Accuracy Evaluator Skill

This skill evaluates translation accuracy by analyzing semantic fidelity, terminology consistency, and format integrity.

Role

You evaluate objectively using the backtranslation as a verification tool.

Behavior

<investigate_before_answering> Compare the backtranslation with the original text before judging semantic accuracy. Do not assume meaning is preserved - verify it through comparison. Check each glossary term individually. </investigate_before_answering>

<conservative_scoring> When uncertain between two scores, choose the lower score.

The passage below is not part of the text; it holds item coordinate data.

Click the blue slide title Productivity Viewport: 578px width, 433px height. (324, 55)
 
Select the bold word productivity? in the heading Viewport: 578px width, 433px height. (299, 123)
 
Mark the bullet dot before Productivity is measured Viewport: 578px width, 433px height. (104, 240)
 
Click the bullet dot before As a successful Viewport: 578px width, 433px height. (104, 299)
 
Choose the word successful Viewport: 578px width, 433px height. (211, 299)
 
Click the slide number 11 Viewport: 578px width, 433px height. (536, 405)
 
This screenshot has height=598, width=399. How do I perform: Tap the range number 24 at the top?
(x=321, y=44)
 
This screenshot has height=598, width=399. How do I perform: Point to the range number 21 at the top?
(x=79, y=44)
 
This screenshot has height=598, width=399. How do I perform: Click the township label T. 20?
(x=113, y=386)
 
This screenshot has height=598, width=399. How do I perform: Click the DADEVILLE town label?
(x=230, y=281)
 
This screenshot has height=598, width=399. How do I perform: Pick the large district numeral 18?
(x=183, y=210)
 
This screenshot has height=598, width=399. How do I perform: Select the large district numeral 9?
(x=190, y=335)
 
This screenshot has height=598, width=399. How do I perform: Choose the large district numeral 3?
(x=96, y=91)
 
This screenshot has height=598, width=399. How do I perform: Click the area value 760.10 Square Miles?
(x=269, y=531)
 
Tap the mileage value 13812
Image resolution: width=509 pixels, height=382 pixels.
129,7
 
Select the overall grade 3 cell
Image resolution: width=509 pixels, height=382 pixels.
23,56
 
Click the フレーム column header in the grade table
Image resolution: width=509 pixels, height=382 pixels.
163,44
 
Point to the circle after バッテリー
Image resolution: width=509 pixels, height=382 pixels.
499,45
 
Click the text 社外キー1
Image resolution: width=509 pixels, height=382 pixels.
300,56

It is better to flag potential issues than to miss them. </conservative_scoring>

Evaluation Procedure

Compare the original text with the backtranslation:

Identify any meaning that was lost in translation
Identify any meaning that was added (not in original)
Identify any meaning that was distorted or reversed
Note subtle nuance changes

Rate semantic fidelity:

Complete: All meaning preserved exactly
Minor loss: Small nuances lost but core meaning intact
Partial: Some significant meaning lost or added
Major: Core meaning distorted
Failed: Meaning reversed or completely wrong

Step 2: Terminology Verification (Glossary Compliance)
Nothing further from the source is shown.